Dos enfermeras pasaron presurosas junto a él, empujando sendas consolas con ruedas. Se las veía preocupadas, y se movían con tal rapidez que Kinsman no pudo darse cuenta de qué clase de equipo llevaban. Desaparecieron por un corredor que salía del vestíbulo. Un joven médico con cara de afligido seguía con premura a las enfermeras.

El sistema de altoparlantes volvió a la vida. Una voz de hombre, aguda y extrañamente intensa llamó:

—Doctora Myers, doctora Myers… de inmediato a terapia intensiva.

La sala de terapia intensiva… ¡Dios mío, Baliagorev! Kinsman se lanzó por el mismo corredor por el que habían desaparecido las enfermeras.

Eso es lo que necesitábamos, que se nos muriera aquí. ¡Quién habla de incidentes internacionales!

Pasó como un rayo junto a la sala de monitores de la sala de terapia intensiva, donde un enfermero sobre su asiento frente a las pantallas visoras le gritó:

—¡Eh! No puede… —Al reconocer a Kinsman dijo débilmente—: ¿Señor?

Kinsman vio una confusión de uniformes blancos delante. Resbaló hasta detenerse y luego se abrió paso a través del círculo exterior de enfermeras.

—¡No quiero hablar con ninguno de ustedes, vampiros armados de enemas! ¡Quiero a la doctora Myers!

Era Baliagorev. Punzante como una avispa y débil como una pluma…, pero su voz era férrea. Estaba pálido, la cara marcada por la vejez. Había una docena de tubos y cables conectados a varias partes de su cuerpo. Alguien había elevado su cama flotante para que pudiera estar sentado.

Kinsman vio que una de las consolas que habían traído las enfermeras era un reproductor de videotapes. El ruso se inclinó para tocarlo.

—¡No lo haga! ¡Lo va a romper!

—¡Llévenselo! —gritó Baliagorev—. Cuando quiera entretenerme con aparatos sin cerebro se lo diré. ¿Dónde está la doctora Myers? ¿Dónde está ella?

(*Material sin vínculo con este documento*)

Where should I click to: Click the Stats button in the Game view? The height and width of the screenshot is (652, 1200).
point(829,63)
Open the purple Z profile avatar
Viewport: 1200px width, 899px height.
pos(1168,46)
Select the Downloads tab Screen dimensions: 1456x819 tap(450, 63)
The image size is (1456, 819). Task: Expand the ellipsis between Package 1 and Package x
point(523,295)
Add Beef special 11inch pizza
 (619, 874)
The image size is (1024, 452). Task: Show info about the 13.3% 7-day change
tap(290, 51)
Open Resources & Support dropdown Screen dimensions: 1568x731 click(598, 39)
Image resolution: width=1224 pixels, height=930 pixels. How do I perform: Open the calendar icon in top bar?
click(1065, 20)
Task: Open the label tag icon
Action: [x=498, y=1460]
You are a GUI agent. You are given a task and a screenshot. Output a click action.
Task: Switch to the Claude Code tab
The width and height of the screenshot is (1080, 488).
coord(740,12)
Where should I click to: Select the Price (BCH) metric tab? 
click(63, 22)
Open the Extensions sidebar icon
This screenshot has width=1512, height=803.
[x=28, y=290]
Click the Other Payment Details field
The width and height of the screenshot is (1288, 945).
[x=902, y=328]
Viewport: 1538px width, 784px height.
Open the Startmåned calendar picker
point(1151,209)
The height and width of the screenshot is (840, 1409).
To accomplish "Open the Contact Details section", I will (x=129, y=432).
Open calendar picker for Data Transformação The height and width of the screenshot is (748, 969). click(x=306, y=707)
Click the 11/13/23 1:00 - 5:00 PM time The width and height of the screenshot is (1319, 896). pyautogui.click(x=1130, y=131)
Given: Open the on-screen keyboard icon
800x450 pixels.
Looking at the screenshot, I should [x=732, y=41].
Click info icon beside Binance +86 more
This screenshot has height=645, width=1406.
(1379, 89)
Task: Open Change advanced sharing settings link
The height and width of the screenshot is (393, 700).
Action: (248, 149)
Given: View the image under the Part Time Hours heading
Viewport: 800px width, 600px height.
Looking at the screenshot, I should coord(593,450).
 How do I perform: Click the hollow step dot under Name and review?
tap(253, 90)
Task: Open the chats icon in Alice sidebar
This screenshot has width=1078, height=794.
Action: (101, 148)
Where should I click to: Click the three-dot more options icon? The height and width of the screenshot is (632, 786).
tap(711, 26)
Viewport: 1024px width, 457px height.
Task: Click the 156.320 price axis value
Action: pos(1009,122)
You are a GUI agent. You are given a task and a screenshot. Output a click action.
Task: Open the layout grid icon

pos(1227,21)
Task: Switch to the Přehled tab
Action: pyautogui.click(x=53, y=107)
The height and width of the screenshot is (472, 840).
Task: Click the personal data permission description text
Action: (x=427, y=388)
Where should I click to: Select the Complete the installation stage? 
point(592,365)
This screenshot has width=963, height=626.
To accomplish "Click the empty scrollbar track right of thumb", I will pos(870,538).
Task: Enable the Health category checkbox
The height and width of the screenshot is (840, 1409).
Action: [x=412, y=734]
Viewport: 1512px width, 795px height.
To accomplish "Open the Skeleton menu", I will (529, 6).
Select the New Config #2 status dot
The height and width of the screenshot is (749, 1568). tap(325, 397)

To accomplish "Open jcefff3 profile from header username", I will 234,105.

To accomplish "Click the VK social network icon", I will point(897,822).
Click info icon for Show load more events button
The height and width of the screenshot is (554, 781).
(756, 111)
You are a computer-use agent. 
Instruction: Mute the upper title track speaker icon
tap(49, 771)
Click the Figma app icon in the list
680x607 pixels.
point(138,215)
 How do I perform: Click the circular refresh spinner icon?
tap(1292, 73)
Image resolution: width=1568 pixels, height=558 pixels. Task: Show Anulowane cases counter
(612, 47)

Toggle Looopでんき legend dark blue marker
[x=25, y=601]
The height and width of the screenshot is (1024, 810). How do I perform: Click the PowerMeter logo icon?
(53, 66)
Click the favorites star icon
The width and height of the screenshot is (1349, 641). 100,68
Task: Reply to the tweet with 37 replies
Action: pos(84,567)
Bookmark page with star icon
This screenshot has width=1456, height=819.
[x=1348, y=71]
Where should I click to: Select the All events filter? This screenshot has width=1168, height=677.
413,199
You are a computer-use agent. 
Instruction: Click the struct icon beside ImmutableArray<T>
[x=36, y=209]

Kinsman se abrió paso entre el grupo de enfermeras y el joven médico y dijo:

—La doctora estará aquí en un momento, señor. Yo soy Chet Kinsman, el comandante de este lugar. Me alegra ver que se siente fuerte ya.

—Me siento muy infeliz —replicó Baliagorev, en un inglés impecable—. ¿Cómo se sentiría usted si estuviera lleno de hilos como una marioneta?

—Bueno, yo…

El ruso sacudió la cabeza.

—Soy un hombre simple. Puedo aceptar el hecho de que mis compatriotas me consideren un loco revisionista. Puedo aceptar que mi propio corazón me haya traicionado. Y hasta puedo aceptar el hecho de que estoy rodeado de yanquis que tienen la sensibilidad cultural de un contrabandista letón. Todo lo que yo quiero es ver a la doctora Myers. ¿Por qué este simple pedido…?

—Aquí estoy, maestro.

Kinsman se volvió y pudo ver que los demás abrían paso a Jill. Detrás de ella venía el médico ruso, Landau. Ambos tenían extrañas expresiones en sus caras: felices, pero… ¿turbados?